Tarefas do exercício:
a) Transcreva do texto sobre a Comissão de Investigação o trecho que começa com as palavras "Porquê não funcionou" e termina com "fabricante da aeronave!".
b) Escreva a continuação do texto sobre a Comissão de Investigação a partir do ponto em que ele para.

Texto de leitura:
Porquê não funcionou esse sistema
de localização existente em
todas as aeronaves de transporte
de passageiros, não é explicado
pela Comissão de Investigação,
nem pelo fabricante da aeronave!
A Comissão de Investigação
não pode pura e simplesmente ignorar
este facto. Tem de investigar
e dar explicação para o mesmo.
Mas mais grave é a insistência da
Comissão em descobrir se a grava-
ção sonora (“caixa negra” de voz),
respeitante às batidas na porta da
cabine de pilotagem foram feitas
de dentro para fora ou vice-versa.
Será que os investigadores
não se lembraram daquilo que o
mais comum passageiro de aeronaves
sabe? Existe um sistema
de comunicação interna na
aeronave, vulgo telefone, para
que os tripulantes comuniquem
entre si e com os passageiros!

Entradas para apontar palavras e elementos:
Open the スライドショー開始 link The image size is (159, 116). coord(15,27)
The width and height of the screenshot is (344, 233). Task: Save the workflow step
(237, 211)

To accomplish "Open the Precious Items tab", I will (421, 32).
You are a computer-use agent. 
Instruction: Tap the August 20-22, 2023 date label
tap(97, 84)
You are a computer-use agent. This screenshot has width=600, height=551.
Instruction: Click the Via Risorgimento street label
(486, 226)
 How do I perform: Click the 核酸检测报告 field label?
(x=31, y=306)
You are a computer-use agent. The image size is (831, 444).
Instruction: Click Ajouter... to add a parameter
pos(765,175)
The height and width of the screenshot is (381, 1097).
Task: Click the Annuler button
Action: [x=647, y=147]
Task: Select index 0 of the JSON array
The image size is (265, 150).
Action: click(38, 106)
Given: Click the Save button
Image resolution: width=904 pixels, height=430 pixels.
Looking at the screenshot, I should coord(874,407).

* * *

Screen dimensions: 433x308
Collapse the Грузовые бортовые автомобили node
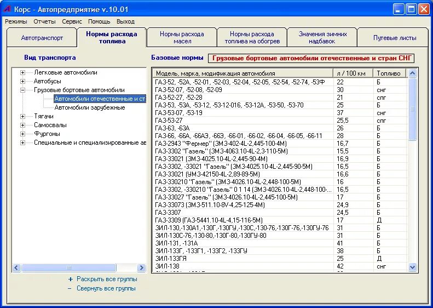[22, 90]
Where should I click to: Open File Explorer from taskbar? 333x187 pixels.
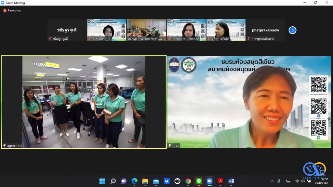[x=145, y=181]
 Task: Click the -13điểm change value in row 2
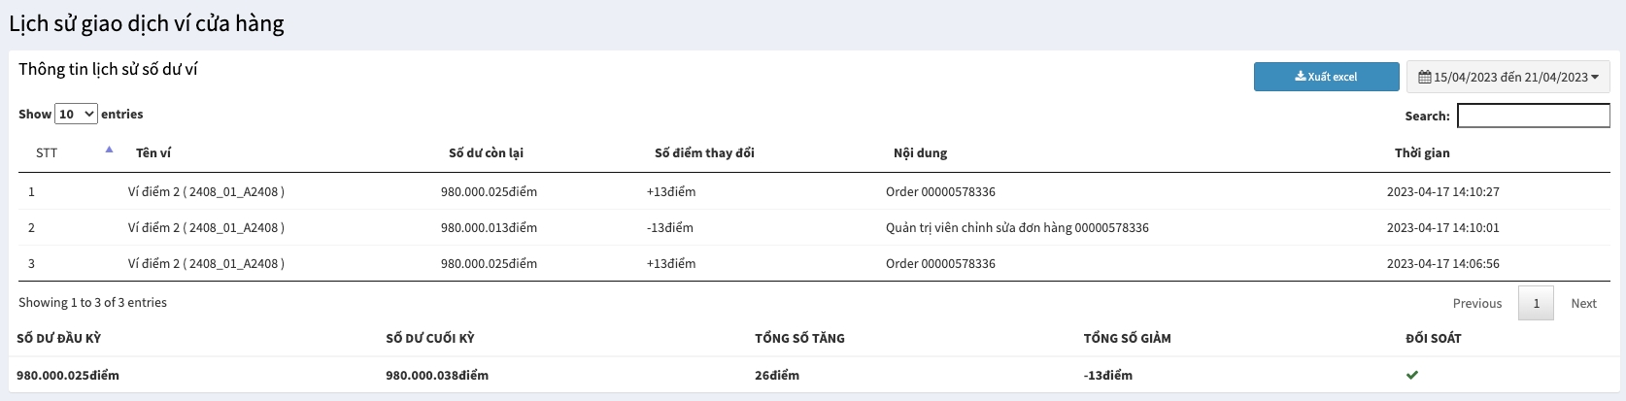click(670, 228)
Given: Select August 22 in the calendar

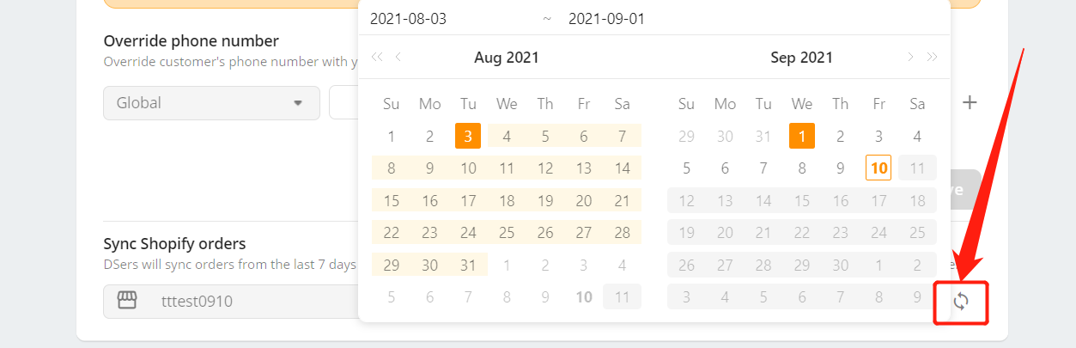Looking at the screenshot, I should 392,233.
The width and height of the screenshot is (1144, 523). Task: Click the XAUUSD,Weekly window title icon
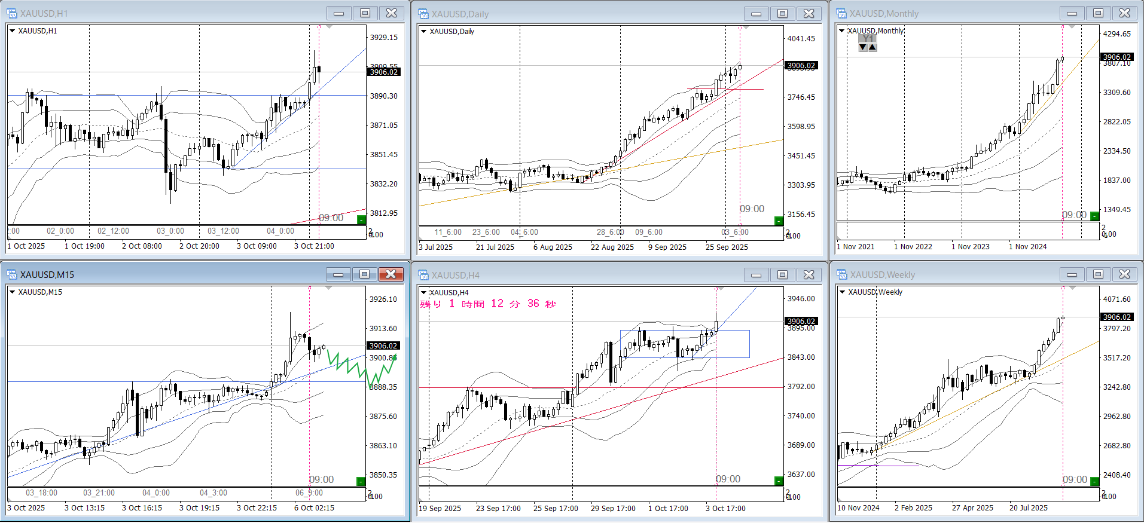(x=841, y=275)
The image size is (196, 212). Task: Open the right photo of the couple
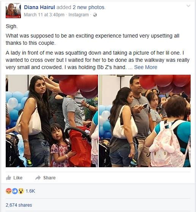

---

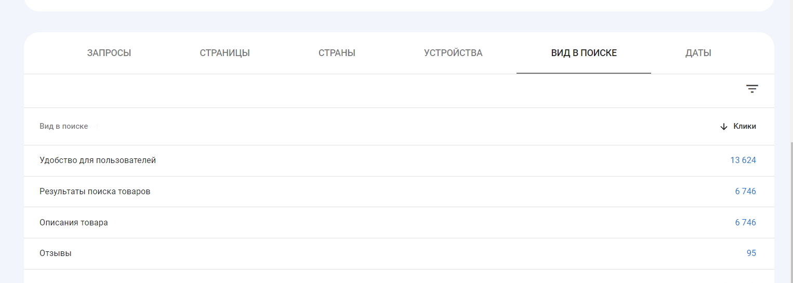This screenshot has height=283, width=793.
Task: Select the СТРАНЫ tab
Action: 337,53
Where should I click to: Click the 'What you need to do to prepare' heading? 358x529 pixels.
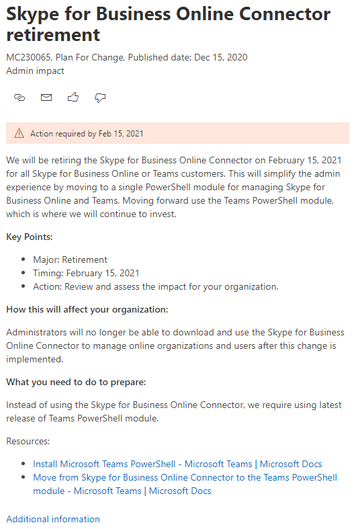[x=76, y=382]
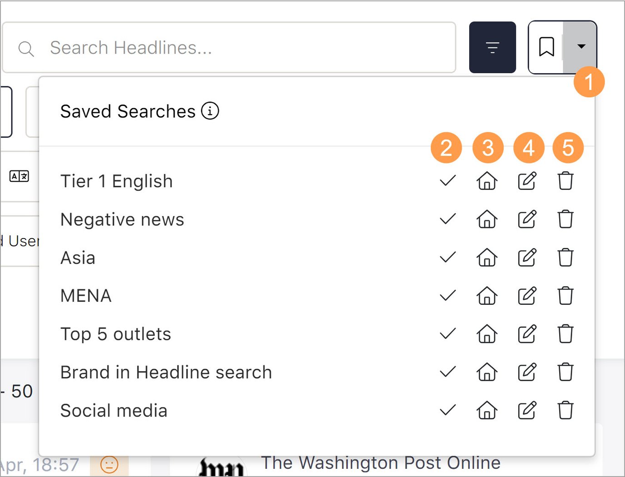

Respostas às tarefas:
a)
Porquê não funcionou esse sistema
de localização existente em
todas as aeronaves de transporte
de passageiros, não é explicado
pela Comissão de Investigação,
nem pelo fabricante da aeronave!

b)
Ora, se, do lado de fora da cabine
de pilotagem, os investigadores
“inferem” que havia um
co-piloto, um mecânico e três
assistentes de bordo que queriam
entrar na cabine de pilotagem,
porque não questionam o facto de
nenhum deles se ter lembrado de
usar o telefone que estava, como
sempre está, à mão de semear?
Porquê os investigadores, ao invés
de “inferirem” o que o piloto
fez ou não fez, também não “inferem”
que esse importante sistema
de comunicação, a exemplo do
que já se constatou e apurou sobre
o ELT, também não funcionou, por
falhas mecânicas ou eléctricas?
Porquê este, como o primeiro relatório,
não nos informa que quem
estava no comando da aeronave permaneceu mudo durante toda
a “descida de emergência”. Isto,
contrariando o facto de ambos os
relatórios fazerem referências a
diversos sinais sonoros gravados
pela “caixa negra” de gravação de
voz nos últimos minutos do voo.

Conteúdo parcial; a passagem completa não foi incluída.